Extrait choisi ::

————————

Mais Marie-Antoinette s’impatiente, anxieuse, humiliée.

Louis sait qu’elle juge sévèrement ses hésitations.

Elle a écrit à Mercy-Argenteau, le 29 juillet :

« Vous connaissez la personne à laquelle j’ai affaire. Au moment où on la croit persuadée, un mot, un raisonnement la fait changer sans qu’elle s’en doute, c’est aussi pour cela que mille choses ne sont point à entreprendre. »

Louis tente de se justifier auprès de la reine.

Elle est imprudente. Les émigrés, en appelant les souverains étrangers à intervenir, mettent en danger la famille royale.

Marie-Antoinette s’obstine.

« La force armée a tout détruit, il n’y a que la force armée qui puisse tout réparer », a-t-elle écrit à l’empereur Léopold II.

Elle est encore plus précise lorsqu’elle ajoute :

« En tout état de cause, les puissances étrangères peuvent seules nous sauver ; l’armée est perdue, l’argent n’existe plus ; aucun lien, aucun frein ne peut retenir la populace armée de toute part. »

Et Louis dénonce l’inconscience de l’abbé Royou qui, dans L’Ami du roi, reprend mot à mot les propos de la reine.

Il ne la cite pas, mais chacun comprend qu’il exprime la pensée de la famille royale.

« Nous n’avons plus de ressources que dans les puissances étrangères, écrit-il. Il faut à tout prix qu’elles viennent à notre secours, mais c’est à l’empereur de se mettre à la tête de tous et à régler tout. »

Comment s’étonner qu’autour des Tuileries, on crie avec une sorte de fureur : « Vive la nation ! », « À bas l’Autrichienne ! ».

Et que l’opinion se persuade, quand, le 27 août 1791 au château de Pillnitz, en Saxe, Léopold II et le roi de Prusse Frédéric-Guillaume II se réunissent et déclarent qu’ils considèrent « la situation du roi de France comme un objet d’intérêt commun », que les armées autrichiennes et prussiennes vont franchir les frontières.

On sait que le marquis de Bouillé a conçu, fort de sa connaissance des forteresses françaises, un plan d’invasion.

————————

Données fournies ::
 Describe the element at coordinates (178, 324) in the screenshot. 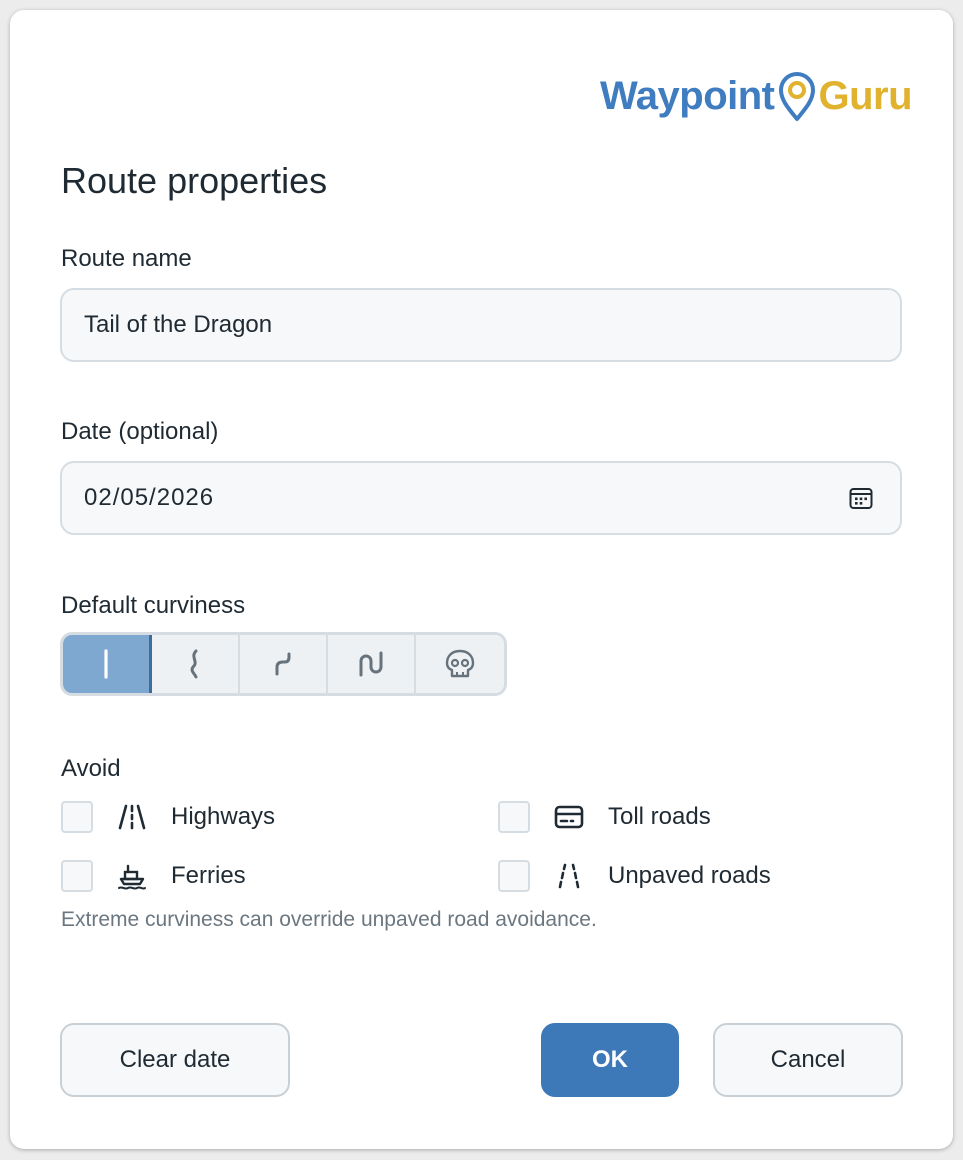

I see `route-name-value: Tail of the Dragon` at that location.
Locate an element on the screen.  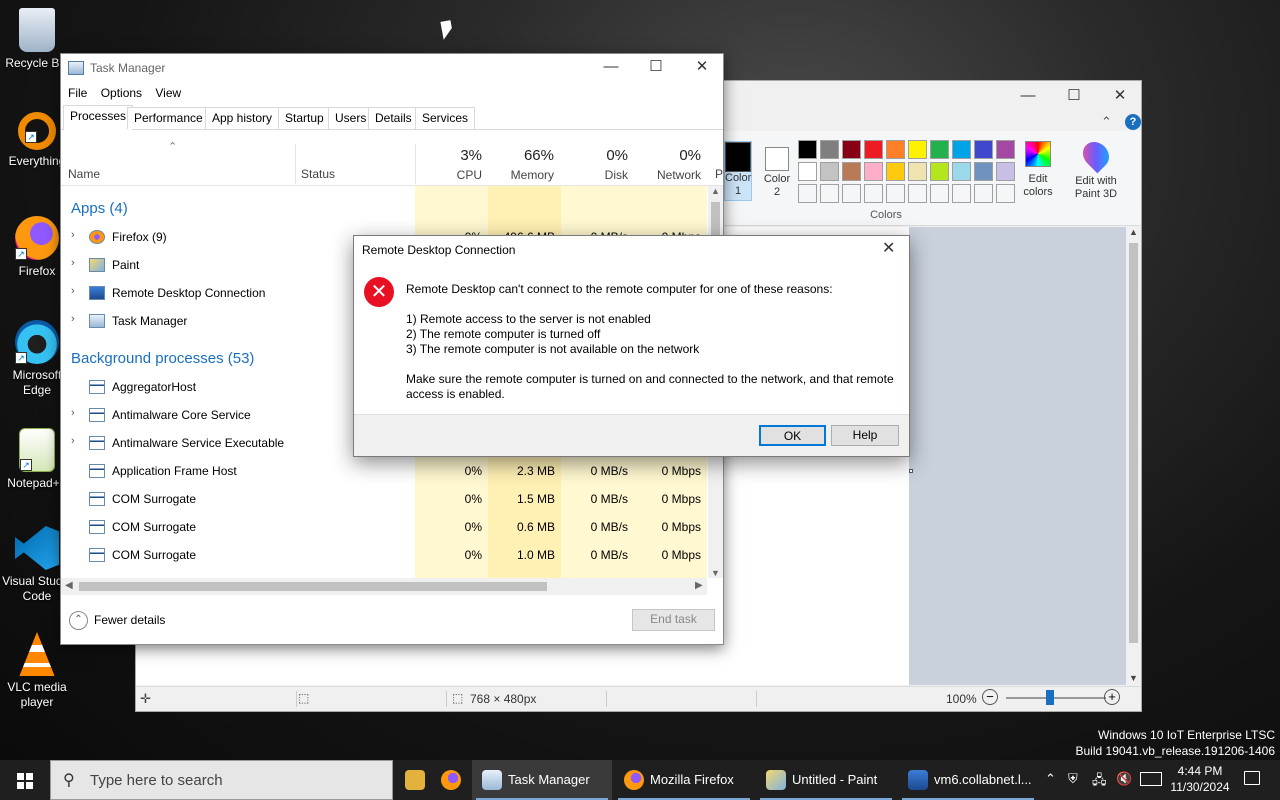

————————

Consigne ::
D'après l'extrait sur Marie-Antoinette et Louis, dans quel journal l'abbé Royou reprend-il mot à mot les propos de la reine ? Les lignes forment un matériau indépendant de l'extrait.

Réponse ::
Dans L'Ami du roi.